SOURCE PASSAGE:
========
Reputation: 43
I can seem to find a proper code for my problem. I want to create groups and summarize (sum, count or length) other columns based on different conditions.
I've tried group_by and summarize with different conditions but haven't found anything that works yet.
I have a table similar to this:
data <- data.frame(Name= c('Anna', 'Anna', 'Anna', 'Anna', 'Anna',
'Bella', 'Bella', 'Bella', 'Camilla', 'Camilla'),
Date= c('1.1.2021', '1.1.2021', '2.1.2021', '3.1.2021', '3.1.2021',
'1.1.2021', '5.1.2021', '5.1.2021', '7.1.2021', '8.1.2021'),
Item= c('Apple','Pear', 'Zucini','Apple', 'Broccoli',
'Apple','Pear','Apple','Apple', 'Tomato'),
Category= c('Fruit', 'Fruit', 'Vegetable', 'Fruit', 'Vegetable',
'Fruit', 'Fruit', 'Fruit', 'Fruit', 'Vegetable'),
Weight_kg= c(0.2,0.3,0.5,0.4,1.1,
1,0.5,0.8,1.2,0.5)
)
This would be my desired output:
desired_table <- data.frame(Name=c('Anna', 'Bella', 'Camilla'),
Shopping_days=c(3,2,2),
days_fruit=c(2,2,1),
days_vegetables=c(2,0,1),
Total_kg=c(2.5,2.3,1.7),
Fruit_kg=c(0.9,2.3,1.2),
Vegetables=c(1.6,0,0.5))
========
Click-target data:
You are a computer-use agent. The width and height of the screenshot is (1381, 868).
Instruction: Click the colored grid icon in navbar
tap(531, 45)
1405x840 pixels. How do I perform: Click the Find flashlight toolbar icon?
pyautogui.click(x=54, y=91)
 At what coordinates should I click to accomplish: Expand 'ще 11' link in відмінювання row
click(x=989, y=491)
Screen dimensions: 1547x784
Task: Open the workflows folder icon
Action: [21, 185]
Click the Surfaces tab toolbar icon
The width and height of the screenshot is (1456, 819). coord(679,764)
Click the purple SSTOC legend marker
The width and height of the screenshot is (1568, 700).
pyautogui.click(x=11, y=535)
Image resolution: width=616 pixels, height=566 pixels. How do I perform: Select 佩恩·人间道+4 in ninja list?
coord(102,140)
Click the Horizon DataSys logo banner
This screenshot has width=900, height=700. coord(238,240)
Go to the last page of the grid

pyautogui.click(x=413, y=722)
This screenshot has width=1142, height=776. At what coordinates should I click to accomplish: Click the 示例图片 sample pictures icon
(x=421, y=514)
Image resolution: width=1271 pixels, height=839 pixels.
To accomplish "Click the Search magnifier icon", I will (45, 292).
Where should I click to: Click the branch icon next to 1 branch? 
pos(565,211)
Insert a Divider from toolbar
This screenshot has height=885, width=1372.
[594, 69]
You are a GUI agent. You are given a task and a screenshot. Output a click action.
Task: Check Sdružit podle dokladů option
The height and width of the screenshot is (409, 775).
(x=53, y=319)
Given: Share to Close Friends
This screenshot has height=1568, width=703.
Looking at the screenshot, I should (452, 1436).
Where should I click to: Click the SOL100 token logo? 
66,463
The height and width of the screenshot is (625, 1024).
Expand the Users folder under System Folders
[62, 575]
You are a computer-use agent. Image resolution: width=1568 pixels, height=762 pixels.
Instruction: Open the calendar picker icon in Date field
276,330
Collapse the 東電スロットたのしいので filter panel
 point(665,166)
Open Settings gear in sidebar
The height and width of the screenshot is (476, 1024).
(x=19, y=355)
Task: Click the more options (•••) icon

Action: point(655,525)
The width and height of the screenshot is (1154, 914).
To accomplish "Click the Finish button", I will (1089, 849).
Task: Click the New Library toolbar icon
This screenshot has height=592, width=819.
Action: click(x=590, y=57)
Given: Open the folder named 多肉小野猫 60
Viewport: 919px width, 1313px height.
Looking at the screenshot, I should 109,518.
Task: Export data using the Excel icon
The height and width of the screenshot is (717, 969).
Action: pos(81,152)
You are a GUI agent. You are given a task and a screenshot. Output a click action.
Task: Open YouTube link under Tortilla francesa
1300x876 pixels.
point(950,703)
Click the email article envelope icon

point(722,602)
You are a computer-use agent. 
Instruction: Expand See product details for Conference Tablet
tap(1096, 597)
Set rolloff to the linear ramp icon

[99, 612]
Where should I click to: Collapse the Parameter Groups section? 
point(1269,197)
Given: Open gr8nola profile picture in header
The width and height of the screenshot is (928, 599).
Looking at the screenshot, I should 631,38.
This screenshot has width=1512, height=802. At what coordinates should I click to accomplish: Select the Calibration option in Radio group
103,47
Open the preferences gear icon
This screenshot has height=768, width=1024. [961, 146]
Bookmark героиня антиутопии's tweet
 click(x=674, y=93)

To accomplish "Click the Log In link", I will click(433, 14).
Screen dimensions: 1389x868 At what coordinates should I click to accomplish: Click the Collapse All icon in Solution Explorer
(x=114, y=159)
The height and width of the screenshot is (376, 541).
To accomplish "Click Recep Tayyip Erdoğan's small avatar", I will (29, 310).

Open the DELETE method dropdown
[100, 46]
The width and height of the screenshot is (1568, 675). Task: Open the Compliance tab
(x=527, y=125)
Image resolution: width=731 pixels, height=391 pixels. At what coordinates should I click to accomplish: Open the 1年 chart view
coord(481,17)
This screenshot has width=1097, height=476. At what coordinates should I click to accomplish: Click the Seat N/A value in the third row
========
DIRECTIONS:
(1) From the forum post, list every column name in the desired output data frame.
(2) Please copy out the part of the forum post that opens with the words containing "I've tried group_by" and closes with "1,0.5,0.8,1.2,0.5)".

IN RESPONSE:
(1) Name, Shopping_days, days_fruit, days_vegetables, Total_kg, Fruit_kg, Vegetables

(2)
I've tried group_by and summarize with different conditions but haven't found anything that works yet.
I have a table similar to this:
data <- data.frame(Name= c('Anna', 'Anna', 'Anna', 'Anna', 'Anna',
'Bella', 'Bella', 'Bella', 'Camilla', 'Camilla'),
Date= c('1.1.2021', '1.1.2021', '2.1.2021', '3.1.2021', '3.1.2021',
'1.1.2021', '5.1.2021', '5.1.2021', '7.1.2021', '8.1.2021'),
Item= c('Apple','Pear', 'Zucini','Apple', 'Broccoli',
'Apple','Pear','Apple','Apple', 'Tomato'),
Category= c('Fruit', 'Fruit', 'Vegetable', 'Fruit', 'Vegetable',
'Fruit', 'Fruit', 'Fruit', 'Fruit', 'Vegetable'),
Weight_kg= c(0.2,0.3,0.5,0.4,1.1,
1,0.5,0.8,1.2,0.5)